*** Supplied material ***

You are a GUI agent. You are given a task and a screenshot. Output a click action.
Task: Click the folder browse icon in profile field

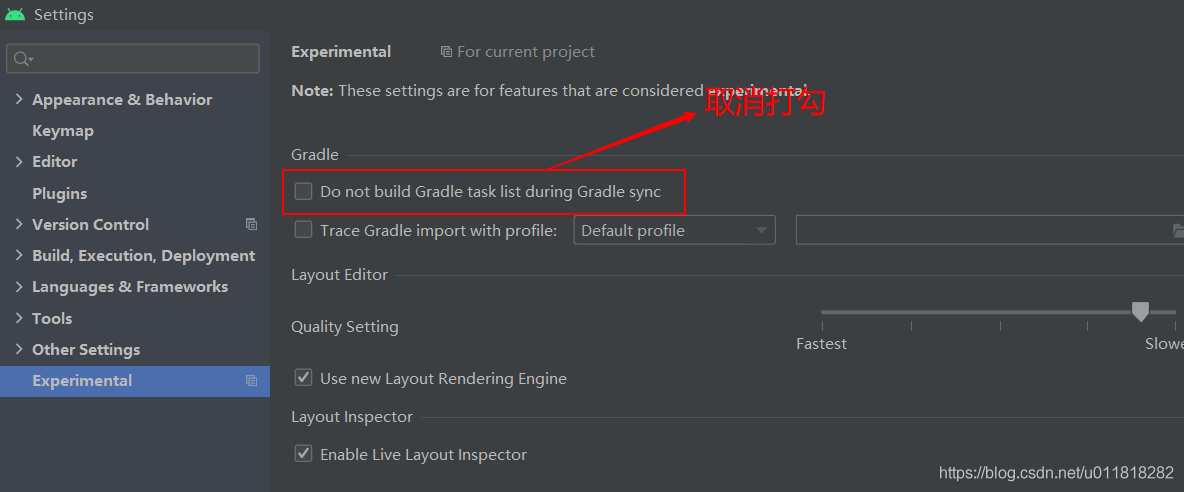[x=1177, y=231]
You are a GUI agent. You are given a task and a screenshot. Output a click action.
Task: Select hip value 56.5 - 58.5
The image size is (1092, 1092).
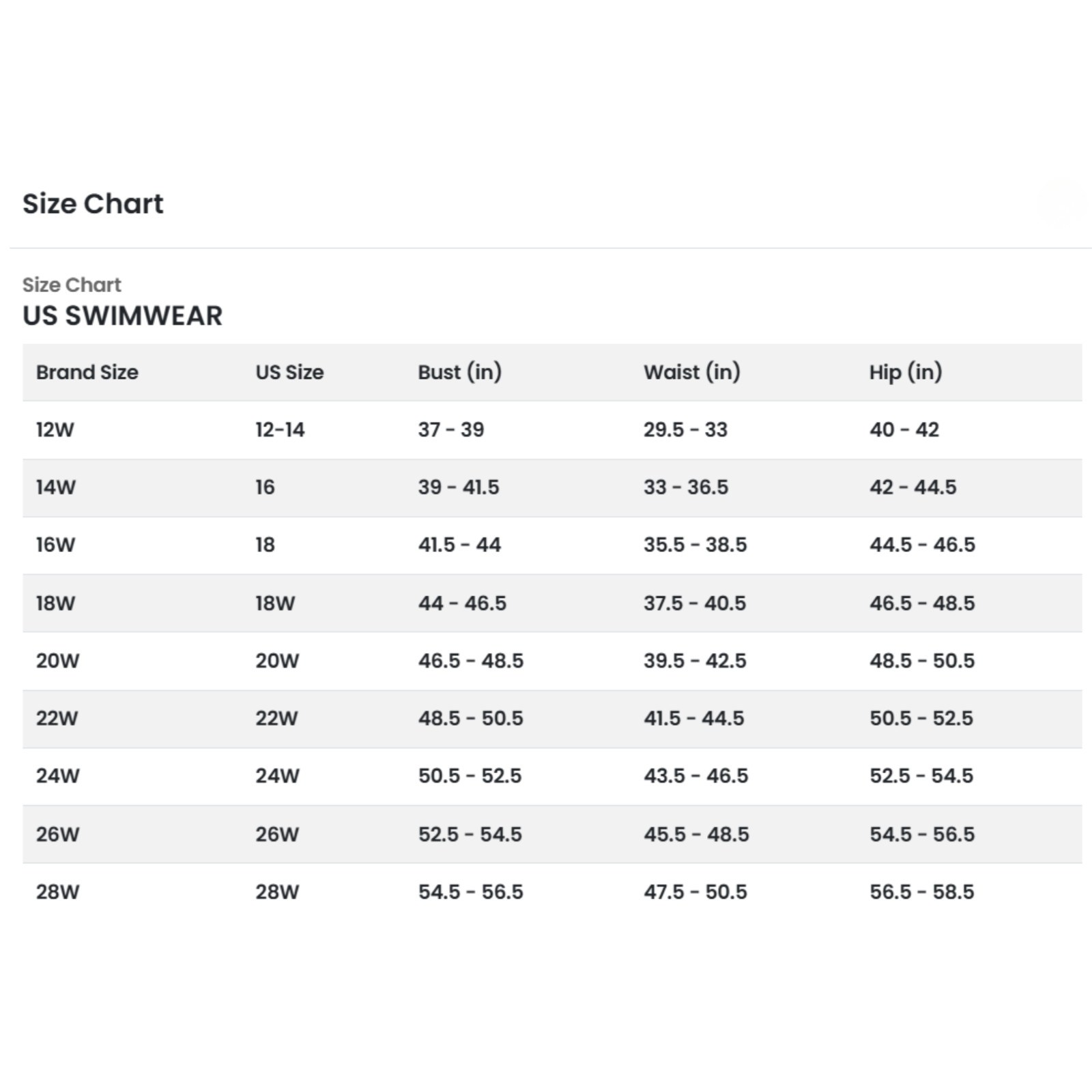(x=922, y=891)
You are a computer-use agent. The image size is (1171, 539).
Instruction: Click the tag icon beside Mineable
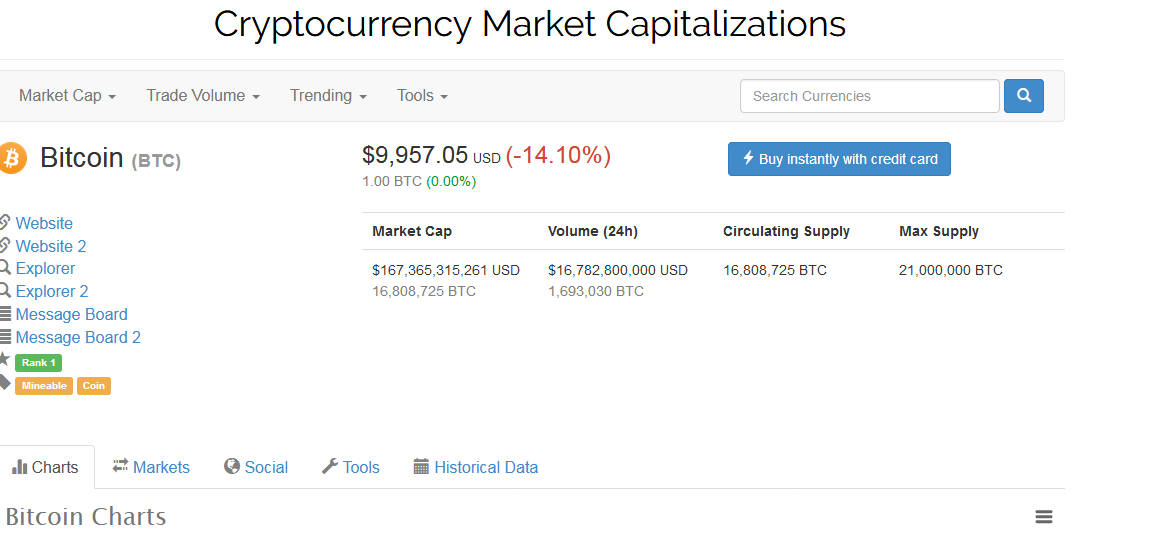(4, 382)
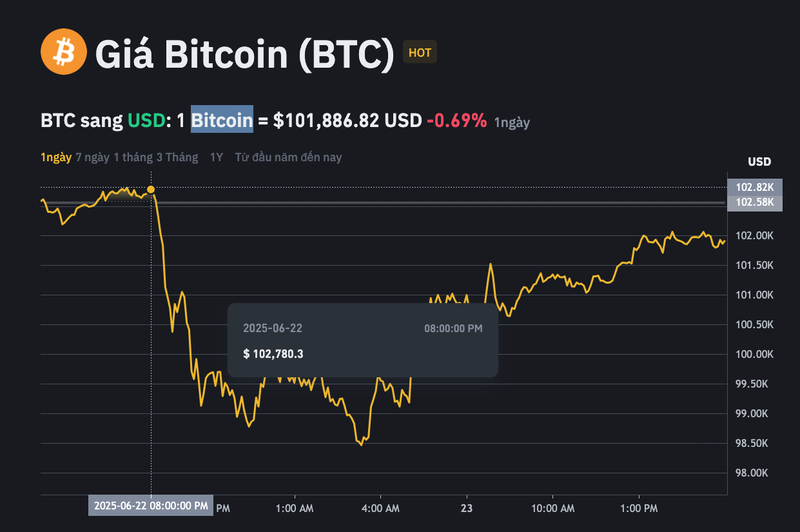800x532 pixels.
Task: Click the 4:00 AM time-axis label
Action: pyautogui.click(x=380, y=507)
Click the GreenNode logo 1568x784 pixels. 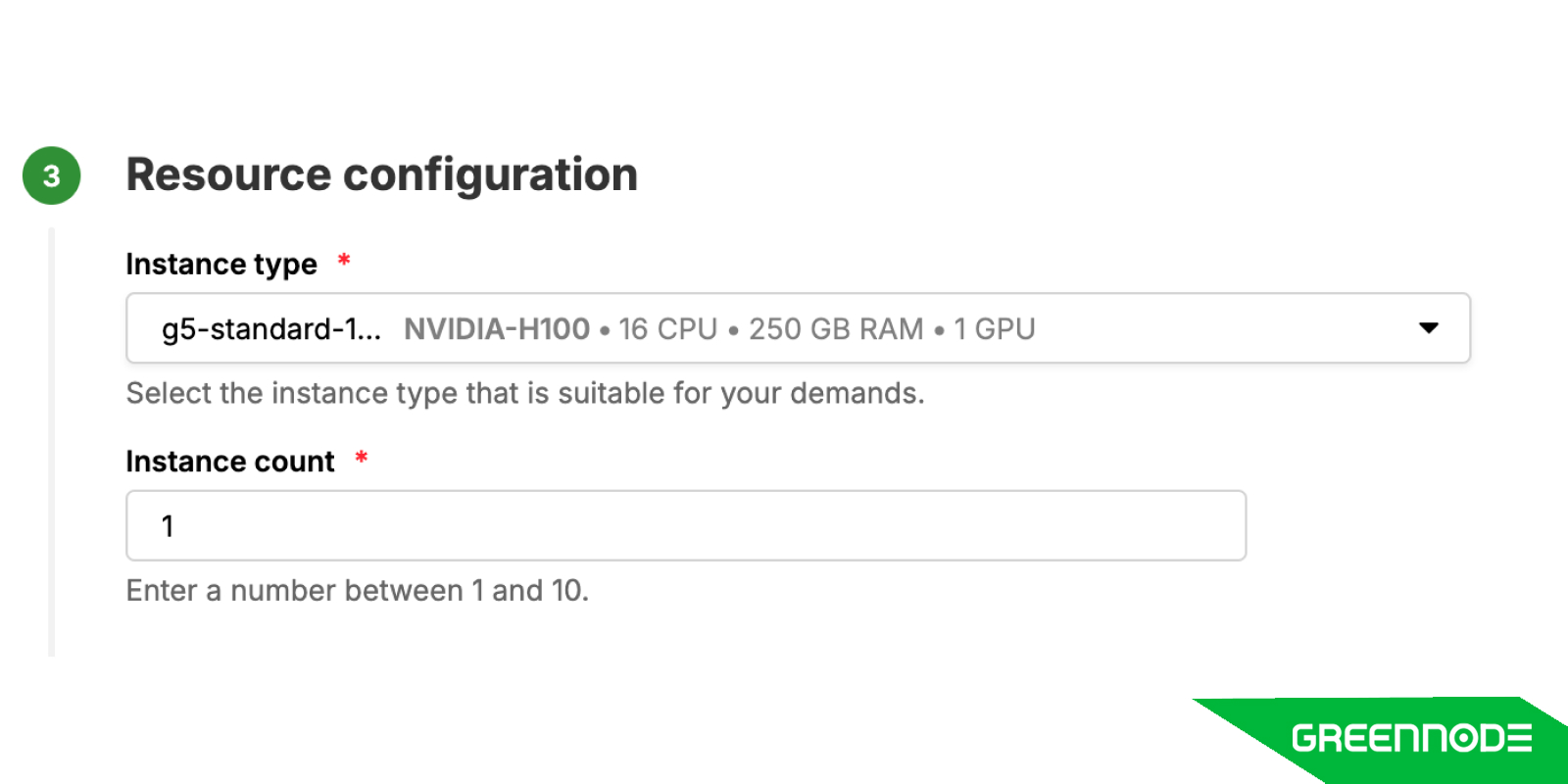coord(1411,738)
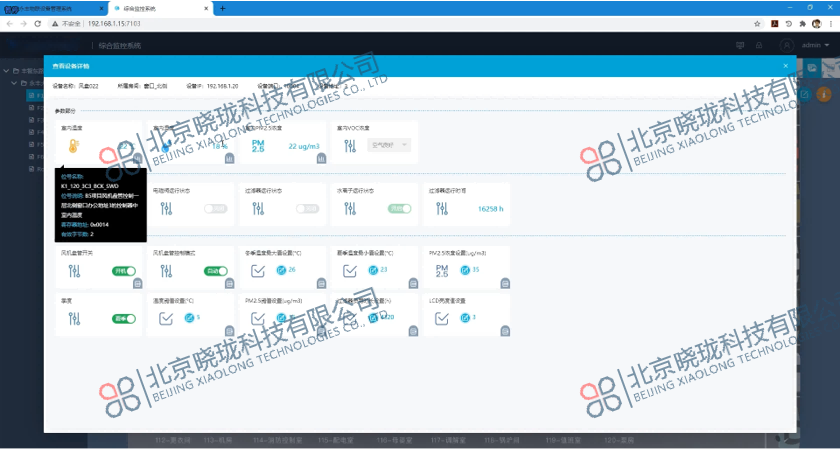Open a new browser tab
Screen dimensions: 840x449
(x=222, y=8)
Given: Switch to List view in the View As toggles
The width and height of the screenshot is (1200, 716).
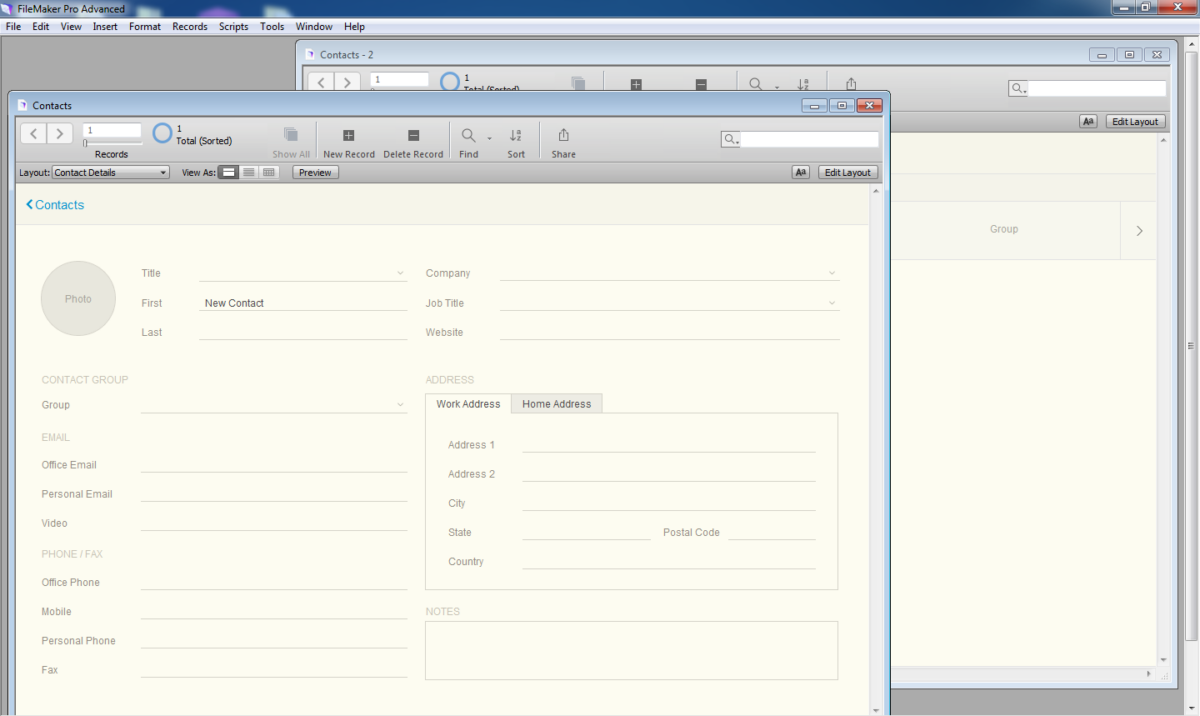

*** End of Supplied material ***

- **Problem description**:
Above are the records; restate exactly the lines from the one containing "Task: Click the folder" through the one containing "You are a computer-use", keeping pictures out.

- **Response for this exercise**:
Task: Click the folder browse icon in profile field

[x=1177, y=231]
You are a GUI agent. You are given a task and a screenshot. Output a click action.
Task: Select hip value 56.5 - 58.5
The image size is (1092, 1092).
(x=922, y=891)
You are a computer-use agent. The image size is (1171, 539).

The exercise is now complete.